### Objectif
Répondez aux questions suivantes à partir du texte ci-dessous sur les fusions-acquisitions de 2017.
1. D'après les chiffres de Thomson Reuters, quel montant ont atteint en 2017 les opérations impliquant des groupes français ?
2. Pour quelle somme Thales a-t-il annoncé le rachat de Gemalto ?
3. Comment les banquiers d'affaires désignent-ils le réservoir des projets discutés dans le plus grand secret ?

### Texte proposé
Le patron de Thales, Patrice Caine, pose avec celui de Gemalto, Philippe Vallée, à Puteaux (ouest de Paris), le 18 décembre 2017, après le rachat du spécialiste de la carte à puce par le groupe d’électronique de défense. / BERTRAND GUAY / AFP

Les entreprises françaises ont de l’appétit. En 2017, les opérations de fusions-acquisitions impliquant des groupes français, à la vente ou à l’achat, ont totalisé près de 246 milliards de dollars (environ 204 milliards d’euros), selon les chiffres publiés vendredi 29 décembre par Thomson Reuters. Cela représente une hausse de 50 % par rapport à 2016.

« L’activité a été intense dans tous les secteurs, de l’immobilier au luxe, en passant par la distribution et l’industrie. C’est le signe d’un environnement macroéconomique très porteur », soulignent Arnaud Bouyer et Jean-Baptiste Charlet, coresponsables de la division banque d’affaires chez Morgan Stanley à Paris. « Le marché devrait rester soutenu en 2018 », pronostiquent-ils.

Les banquiers d’affaires assurent que le « pipe » est bien rempli. C’est ainsi qu’ils désignent le réservoir des projets discutés dans le plus grand secret et dont certains pourraient ou non voir le jour dans les prochains mois.

« Tant que perdurent des perspec­tives économiques robustes combinées à un coût d’emprunt raisonnable, l’activité devrait rester très dynamique, aussi bien pour les ­entreprises que pour les fonds ­d’investissements », estime Cyril de Mont-Marin, associé gérant chez Rothschild & Cie, en tête du palmarès des conseils M & A (Mergers & Acquisitions, fusions-acquisitions) pour la France, comme en 2016.

Dans un contexte où l’argent reste facile grâce aux politiques accommodantes des banques centrales et où les Bourses sont pleines d’allant, le marché mondial du M & A a dépassé les 3 000 milliards de dollars pour la quatrième année de suite.

Climat propice

En 2017, le montant total des transactions a atteint 3 500 milliards de dollars, en baisse de 1 %. Sachant que le mois de décembre a été marqué par une frénésie d’opérations, à l’image de l’accord conclu le 14 décembre par Rupert Murdoch pour céder les studios et les réseaux câblés de la 21st Century Fox à Disney pour 66 milliards de dollars.

Juste avant la trêve de Noël, le groupe d’électronique de défense Thales a annoncé le rachat du spécialiste de la carte à puce Gemalto, pour 4,8 milliards d’euros, tandis que le géant franco-néerlandais des centres commerciaux Unibail a dévoilé l’acquisition de son ­rival australien Westfield Corporation pour 21 milliards d’euros.

« En 2017, les champions tricolores se sont renforcés et sont partis à la conquête de nouveaux marchés. Les valorisations peuvent parfois paraître élevées, mais les acheteurs sont prêts à payer le prix car les cibles stratégiques – parce qu’elles offrent l’accès à un marché ou à une technologie, ou qu’elles donnent une taille critique – se comptent sur les doigts d’une main », constate Pierre Hudry, responsable de la banque d’affaires de Goldman Sachs à Paris.

### Données pour repérer les éléments décrits
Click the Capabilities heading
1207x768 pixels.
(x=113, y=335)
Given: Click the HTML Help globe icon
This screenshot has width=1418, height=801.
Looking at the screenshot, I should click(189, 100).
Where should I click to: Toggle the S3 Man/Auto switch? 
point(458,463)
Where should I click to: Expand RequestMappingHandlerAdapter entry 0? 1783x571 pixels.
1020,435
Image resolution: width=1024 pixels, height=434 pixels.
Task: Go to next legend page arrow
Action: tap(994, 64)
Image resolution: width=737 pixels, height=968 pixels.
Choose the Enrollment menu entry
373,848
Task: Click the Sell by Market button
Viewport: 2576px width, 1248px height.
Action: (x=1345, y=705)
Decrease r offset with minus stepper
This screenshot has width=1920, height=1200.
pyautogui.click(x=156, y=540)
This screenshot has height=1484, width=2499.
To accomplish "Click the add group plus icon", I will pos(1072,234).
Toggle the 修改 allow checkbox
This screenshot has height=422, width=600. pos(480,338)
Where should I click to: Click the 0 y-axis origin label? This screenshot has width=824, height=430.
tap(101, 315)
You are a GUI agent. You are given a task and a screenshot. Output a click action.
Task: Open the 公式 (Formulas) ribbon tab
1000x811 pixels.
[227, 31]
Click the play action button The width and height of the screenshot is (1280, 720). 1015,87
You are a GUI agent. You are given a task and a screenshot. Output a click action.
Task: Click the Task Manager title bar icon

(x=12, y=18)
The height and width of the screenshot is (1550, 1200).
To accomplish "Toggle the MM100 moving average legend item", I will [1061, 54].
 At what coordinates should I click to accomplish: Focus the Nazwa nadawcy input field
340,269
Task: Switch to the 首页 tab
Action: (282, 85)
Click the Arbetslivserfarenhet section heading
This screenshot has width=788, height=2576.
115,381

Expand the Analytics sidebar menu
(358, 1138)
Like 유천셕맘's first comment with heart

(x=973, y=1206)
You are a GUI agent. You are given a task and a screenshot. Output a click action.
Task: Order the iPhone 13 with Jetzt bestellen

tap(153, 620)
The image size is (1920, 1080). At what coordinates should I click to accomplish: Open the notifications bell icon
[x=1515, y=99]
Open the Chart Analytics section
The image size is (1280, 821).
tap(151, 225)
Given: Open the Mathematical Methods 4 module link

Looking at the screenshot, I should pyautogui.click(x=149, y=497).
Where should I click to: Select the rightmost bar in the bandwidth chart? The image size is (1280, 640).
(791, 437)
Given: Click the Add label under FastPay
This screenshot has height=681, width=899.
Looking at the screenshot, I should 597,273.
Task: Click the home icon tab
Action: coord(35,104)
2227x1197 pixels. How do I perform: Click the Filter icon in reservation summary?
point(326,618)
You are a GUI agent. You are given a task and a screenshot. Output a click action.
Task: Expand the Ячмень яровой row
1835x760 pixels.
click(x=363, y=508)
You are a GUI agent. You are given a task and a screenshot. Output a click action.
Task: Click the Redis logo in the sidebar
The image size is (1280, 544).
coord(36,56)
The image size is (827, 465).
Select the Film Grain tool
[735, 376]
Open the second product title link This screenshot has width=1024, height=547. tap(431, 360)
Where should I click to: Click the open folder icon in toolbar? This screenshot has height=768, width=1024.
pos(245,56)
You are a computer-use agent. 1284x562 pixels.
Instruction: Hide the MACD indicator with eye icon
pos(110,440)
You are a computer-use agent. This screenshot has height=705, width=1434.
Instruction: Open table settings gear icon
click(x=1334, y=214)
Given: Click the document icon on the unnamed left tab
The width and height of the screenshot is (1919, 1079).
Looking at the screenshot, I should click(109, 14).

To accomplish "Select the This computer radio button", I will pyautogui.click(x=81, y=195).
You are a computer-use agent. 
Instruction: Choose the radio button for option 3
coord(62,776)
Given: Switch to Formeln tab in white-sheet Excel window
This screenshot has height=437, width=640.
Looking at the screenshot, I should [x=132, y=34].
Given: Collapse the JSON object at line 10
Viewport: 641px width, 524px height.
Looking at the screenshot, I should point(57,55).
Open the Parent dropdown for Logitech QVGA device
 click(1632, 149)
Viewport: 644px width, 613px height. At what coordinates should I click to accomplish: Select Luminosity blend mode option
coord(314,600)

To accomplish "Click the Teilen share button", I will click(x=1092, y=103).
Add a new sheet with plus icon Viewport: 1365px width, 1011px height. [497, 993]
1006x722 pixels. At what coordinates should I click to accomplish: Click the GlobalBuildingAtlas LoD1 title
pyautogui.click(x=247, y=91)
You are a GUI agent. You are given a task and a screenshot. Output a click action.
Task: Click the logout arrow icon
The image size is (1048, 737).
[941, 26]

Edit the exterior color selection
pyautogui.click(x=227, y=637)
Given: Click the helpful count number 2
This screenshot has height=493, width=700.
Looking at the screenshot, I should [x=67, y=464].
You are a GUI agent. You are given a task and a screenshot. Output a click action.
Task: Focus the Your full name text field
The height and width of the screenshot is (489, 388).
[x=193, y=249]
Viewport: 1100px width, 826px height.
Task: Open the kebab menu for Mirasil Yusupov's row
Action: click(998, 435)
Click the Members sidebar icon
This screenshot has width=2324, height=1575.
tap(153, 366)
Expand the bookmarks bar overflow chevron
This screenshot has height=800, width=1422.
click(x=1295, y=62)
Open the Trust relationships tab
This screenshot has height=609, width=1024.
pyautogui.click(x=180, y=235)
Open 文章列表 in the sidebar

### Résultat ci-dessous
1. Près de 246 milliards de dollars, soit environ 204 milliards d'euros.
2. 4,8 milliards d'euros.
3. Ils l'appellent le « pipe ».